In May 2011, Stinson joined the Barangay Ginebra Kings of the Philippine Basketball Association. He played in four games for the team before suffering an injury during a game against the Talk 'N Text Tropang Texters in Dubai.

===2011–12 season===
In August 2011, Stinson signed with BC Krka of Slovenia for the 2011–12 season. In November 2011, he left Krka due to injury.

On January 9, 2012, he was re-acquired by the Iowa Energy.

On April 30, 2012, he joined Marinos de Anzoátegui for the 2012 LPB season. He left after 4 games. He then joined Caneros de La Romana of the Dominican Republic for a short stint.

===2012–13 season===
On September 15, 2012, Stinson signed with KK Cedevita of Croatia.
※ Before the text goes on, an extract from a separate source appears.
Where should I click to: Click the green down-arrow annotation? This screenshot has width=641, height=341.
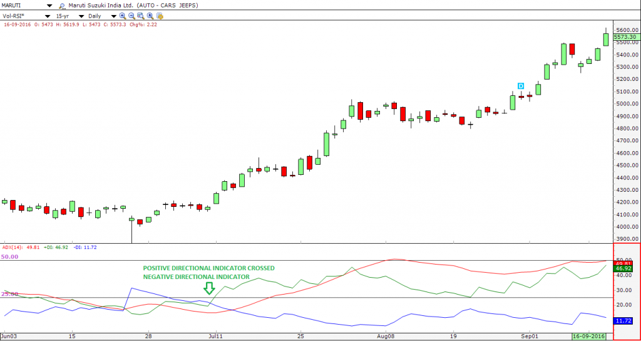click(210, 288)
However, he left Cedevita on September 28 after being replaced by Vlado Ilievski.

In December 2012, he signed with Halcones Rojos de Veracruz of Mexico for the rest of the 2012–13 season.

In May 2013, he joined Brujos de Guayama for the 2013 BSN season, but left before appearing in a game for them. He then re-joined Caneros de La Romana for another short stint.

===2013–14 season===
On January 23, 2014, he was re-acquired by the Iowa Energy. In April 2014, he signed with Gigantes de Guayana of Venezuela.

In 2016, Stinson played for the Mazatlan (MX) Nauticos of the Pacific Coast Basketball League.